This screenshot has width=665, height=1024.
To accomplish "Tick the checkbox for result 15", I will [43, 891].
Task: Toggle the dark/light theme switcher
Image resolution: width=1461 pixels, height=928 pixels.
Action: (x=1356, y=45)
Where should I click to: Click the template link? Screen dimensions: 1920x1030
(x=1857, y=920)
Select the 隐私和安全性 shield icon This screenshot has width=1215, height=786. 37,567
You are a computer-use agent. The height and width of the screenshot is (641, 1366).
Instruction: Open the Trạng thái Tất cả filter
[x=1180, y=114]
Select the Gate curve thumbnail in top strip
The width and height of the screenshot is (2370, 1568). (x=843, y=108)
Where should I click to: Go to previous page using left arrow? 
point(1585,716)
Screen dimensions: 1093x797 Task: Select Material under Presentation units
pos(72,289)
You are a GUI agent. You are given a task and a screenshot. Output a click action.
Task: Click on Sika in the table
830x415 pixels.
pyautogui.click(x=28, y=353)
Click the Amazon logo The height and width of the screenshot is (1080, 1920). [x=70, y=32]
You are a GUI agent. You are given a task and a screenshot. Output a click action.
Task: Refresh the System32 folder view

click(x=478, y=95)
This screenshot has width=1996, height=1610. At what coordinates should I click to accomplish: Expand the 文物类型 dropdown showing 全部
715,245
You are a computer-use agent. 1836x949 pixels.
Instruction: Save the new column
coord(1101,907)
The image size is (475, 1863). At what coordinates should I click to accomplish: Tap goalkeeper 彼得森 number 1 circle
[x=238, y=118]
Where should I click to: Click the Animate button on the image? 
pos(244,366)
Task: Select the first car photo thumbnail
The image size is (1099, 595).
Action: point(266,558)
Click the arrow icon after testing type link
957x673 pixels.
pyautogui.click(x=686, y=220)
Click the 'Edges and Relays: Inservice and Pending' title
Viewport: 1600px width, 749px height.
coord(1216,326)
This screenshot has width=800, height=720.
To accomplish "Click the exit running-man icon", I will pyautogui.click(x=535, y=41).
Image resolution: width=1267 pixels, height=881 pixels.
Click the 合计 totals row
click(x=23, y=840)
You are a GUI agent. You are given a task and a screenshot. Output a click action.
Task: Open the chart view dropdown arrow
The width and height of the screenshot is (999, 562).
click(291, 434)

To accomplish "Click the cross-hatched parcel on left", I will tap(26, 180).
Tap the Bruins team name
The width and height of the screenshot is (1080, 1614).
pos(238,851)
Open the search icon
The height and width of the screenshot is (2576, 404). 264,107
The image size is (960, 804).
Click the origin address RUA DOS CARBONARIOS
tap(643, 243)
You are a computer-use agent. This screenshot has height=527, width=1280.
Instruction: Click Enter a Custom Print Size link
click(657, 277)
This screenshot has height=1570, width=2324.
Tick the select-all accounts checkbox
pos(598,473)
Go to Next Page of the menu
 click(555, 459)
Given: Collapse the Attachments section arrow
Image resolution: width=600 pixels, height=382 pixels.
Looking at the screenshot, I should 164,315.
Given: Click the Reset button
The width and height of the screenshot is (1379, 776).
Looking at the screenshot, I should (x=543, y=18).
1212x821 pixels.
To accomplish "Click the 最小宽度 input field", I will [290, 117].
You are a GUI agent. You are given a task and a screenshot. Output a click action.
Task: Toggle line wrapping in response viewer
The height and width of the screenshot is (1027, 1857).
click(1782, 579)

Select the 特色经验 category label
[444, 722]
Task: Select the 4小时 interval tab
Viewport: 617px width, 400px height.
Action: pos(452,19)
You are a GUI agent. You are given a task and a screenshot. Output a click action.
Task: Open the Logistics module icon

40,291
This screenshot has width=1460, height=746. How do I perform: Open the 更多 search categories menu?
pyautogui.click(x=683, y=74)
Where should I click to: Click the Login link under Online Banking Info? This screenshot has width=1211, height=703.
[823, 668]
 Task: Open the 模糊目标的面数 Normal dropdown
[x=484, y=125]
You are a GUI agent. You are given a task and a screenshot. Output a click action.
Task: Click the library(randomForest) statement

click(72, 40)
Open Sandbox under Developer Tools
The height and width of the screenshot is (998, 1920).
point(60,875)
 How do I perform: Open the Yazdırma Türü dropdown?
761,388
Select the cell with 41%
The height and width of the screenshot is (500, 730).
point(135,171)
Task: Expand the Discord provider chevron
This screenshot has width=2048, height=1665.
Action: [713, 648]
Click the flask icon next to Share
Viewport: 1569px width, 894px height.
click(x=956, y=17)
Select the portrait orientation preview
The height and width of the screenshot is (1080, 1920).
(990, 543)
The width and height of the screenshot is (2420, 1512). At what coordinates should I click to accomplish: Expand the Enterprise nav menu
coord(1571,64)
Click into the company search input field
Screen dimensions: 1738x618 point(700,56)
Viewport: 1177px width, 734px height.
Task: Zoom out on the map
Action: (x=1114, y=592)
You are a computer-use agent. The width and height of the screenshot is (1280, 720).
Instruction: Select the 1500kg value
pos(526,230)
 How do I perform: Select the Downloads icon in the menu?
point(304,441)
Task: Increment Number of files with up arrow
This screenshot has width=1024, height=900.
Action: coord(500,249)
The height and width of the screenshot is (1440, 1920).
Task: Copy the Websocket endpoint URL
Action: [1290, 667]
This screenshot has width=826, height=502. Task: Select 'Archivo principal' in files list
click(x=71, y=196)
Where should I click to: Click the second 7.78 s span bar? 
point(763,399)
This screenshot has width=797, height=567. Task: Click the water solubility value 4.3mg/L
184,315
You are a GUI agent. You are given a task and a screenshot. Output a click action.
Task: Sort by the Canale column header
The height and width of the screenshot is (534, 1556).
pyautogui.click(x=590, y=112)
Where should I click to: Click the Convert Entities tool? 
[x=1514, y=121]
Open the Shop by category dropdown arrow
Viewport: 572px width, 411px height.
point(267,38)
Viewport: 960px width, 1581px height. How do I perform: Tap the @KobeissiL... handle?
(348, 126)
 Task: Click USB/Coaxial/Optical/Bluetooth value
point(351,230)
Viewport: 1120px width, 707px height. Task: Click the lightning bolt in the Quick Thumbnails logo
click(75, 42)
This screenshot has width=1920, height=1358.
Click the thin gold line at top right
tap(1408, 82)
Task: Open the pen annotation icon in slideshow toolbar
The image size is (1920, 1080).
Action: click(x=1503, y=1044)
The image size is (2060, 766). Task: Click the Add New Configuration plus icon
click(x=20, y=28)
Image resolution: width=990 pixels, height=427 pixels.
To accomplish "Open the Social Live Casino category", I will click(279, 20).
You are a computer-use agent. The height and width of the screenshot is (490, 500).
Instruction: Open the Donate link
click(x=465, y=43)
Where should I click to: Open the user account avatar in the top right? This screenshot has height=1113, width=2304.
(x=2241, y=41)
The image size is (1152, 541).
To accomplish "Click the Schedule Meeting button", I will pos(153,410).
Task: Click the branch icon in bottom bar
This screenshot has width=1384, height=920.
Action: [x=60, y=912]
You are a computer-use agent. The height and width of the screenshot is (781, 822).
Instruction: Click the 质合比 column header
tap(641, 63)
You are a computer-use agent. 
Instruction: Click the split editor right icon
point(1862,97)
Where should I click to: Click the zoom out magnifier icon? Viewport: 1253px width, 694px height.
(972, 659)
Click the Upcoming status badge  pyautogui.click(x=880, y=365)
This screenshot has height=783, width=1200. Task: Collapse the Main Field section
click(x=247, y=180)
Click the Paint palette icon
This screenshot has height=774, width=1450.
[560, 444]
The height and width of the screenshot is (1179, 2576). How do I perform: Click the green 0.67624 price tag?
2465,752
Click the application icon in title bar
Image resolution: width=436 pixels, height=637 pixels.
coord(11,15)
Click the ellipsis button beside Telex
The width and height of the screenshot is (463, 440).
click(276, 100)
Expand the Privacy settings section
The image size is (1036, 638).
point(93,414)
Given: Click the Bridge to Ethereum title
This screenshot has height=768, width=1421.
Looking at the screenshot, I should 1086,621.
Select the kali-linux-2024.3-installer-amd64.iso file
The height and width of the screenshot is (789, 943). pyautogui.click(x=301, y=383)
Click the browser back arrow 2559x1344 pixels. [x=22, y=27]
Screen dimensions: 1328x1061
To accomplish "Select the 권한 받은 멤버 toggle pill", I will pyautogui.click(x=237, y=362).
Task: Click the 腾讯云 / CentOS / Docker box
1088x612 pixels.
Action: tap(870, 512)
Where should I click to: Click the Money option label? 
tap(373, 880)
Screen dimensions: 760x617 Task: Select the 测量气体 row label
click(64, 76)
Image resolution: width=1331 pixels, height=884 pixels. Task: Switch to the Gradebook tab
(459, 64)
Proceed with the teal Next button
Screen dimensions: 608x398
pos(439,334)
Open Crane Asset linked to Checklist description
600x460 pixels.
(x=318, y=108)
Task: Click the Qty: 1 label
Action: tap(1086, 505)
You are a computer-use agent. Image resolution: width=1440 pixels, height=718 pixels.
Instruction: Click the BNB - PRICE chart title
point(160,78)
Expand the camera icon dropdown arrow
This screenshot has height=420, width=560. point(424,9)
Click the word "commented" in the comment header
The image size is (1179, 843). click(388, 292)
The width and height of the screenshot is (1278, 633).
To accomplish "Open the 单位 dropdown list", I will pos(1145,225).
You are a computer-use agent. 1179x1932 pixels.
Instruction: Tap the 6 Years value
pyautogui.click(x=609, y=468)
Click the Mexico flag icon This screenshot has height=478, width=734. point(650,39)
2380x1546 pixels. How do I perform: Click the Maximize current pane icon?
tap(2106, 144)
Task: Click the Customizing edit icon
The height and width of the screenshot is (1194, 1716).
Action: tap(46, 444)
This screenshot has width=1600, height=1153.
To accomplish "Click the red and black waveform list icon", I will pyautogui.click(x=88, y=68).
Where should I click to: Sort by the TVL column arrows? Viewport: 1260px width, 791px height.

_INSTRUCTION:_
Repeat the records above verbatim, from the line containing "How do I perform: Open the Yazdırma" through the line containing "coord(1571,64)", inclusive.

_ANSWER TO THIS TASK:_
 How do I perform: Open the Yazdırma Türü dropdown?
761,388
Select the cell with 41%
The height and width of the screenshot is (500, 730).
point(135,171)
Task: Expand the Discord provider chevron
This screenshot has width=2048, height=1665.
Action: [713, 648]
Click the flask icon next to Share
Viewport: 1569px width, 894px height.
click(x=956, y=17)
Select the portrait orientation preview
The height and width of the screenshot is (1080, 1920).
(990, 543)
The width and height of the screenshot is (2420, 1512). At what coordinates should I click to accomplish: Expand the Enterprise nav menu
coord(1571,64)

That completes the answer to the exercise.